I have watched the "Stella!" scene from "A Streetcar Named Desire" so many times that I know every single action in it. When Stanley clasps his hands to his head and cries out for his wife, his scream rattles my bones. Marlon Brando in that moment is nothing less than a wounded animal in the jungle. His pain was palpable. As a fellow human being, I hated to see anybody suffer that much, and yet I knew full well that he was acting. At that point in his career, he was willing to go to such places in his psyche. You climb the mountain because it is there.

And so, on the occasion of Marlon Brando's death, I have reflected on his work and prepared the following list of acting lessons. They go beyond technique.
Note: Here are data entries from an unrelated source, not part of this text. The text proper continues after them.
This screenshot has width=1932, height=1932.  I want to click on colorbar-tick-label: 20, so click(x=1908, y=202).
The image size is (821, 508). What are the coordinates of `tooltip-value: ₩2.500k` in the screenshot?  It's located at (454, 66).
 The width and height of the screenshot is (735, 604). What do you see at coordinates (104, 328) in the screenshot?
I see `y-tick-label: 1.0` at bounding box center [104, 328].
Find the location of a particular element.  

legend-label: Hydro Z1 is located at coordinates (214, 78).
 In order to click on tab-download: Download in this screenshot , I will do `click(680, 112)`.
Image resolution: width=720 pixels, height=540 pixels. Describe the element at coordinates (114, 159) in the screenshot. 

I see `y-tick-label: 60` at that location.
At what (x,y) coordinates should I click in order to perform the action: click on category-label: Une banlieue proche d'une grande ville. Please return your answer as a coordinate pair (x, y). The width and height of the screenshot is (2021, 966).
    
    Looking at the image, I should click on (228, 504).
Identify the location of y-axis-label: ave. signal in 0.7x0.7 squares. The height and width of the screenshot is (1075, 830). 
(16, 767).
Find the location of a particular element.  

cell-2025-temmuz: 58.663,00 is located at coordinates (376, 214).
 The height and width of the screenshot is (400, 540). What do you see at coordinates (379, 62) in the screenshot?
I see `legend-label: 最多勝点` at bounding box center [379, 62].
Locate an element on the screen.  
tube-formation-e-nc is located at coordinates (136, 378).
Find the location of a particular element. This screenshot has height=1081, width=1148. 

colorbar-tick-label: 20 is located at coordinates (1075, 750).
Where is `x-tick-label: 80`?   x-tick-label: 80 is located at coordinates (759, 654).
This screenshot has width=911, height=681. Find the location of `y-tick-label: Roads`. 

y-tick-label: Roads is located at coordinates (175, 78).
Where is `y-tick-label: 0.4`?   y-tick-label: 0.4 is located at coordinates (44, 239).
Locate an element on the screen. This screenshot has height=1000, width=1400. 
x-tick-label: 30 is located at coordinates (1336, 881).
A lot of actors have technique, but there are precious few that can approach what Brando could do with a role. There had to have been other explanations.

1. Don't be afraid. If you are afraid of your own emotions or those of fellow actors, you will never act below the surface level. Acting is not about feeling safe. It is about taking risk.
2. Act physically. Forget the modern digital world and all of the acting theorists. The Meisner Technique won't do it for you, nor will Strasberg's Method. Take your cue from primitive mankind. We are built to do battle if we want to survive. We are built to be sexual. This is the stuff of life and it speaks directly to the heart of the audience.
3. Care. Every human being is a hero in his or her own life. Every human life matters a lot. Do not be a sheep in your life. Risk failure. Care about things and speak up.
4. Listen. Acting is reacting, and nobody listened better than Brando. He listened with his ears and he listened with his body, and he listened with his eyes.
5. Be childlike. Brando was correct when he later observed that acting is for children. This was the quality he lost over time. He lost the willingness to play and pretend. As terrifying as acting can be when it is truthful, it is also fun. Or at least it should be. For Marlon Brando, it got to the point where it wasn't fun any more, and that is the saddest thing of all. I believe in my heart that acting is an honorable thing to do with your life. It is shamanistic. Brando evidently never looked at it that way in the first place. He had reasons of his own for becoming an actor.

Unfortunately, I never saw this man perform on stage, and it is one of the great regrets of my theatrical life. By the time I came into acting, he had stopped doing stage, so my only option was to study his films. I have done that and will continue to do so. I urge the readers of this letter to do the same if you care about great acting. In his prime, Marlon Brando was the best of the best of the best.

"The close-up says everything. It's then that an actor's learned, rehearsed behavior becomes most obvious to an audience and chips away, unconsciously, at its experience of reality. In a close-up, the audience is only inches away, and your face becomes the stage."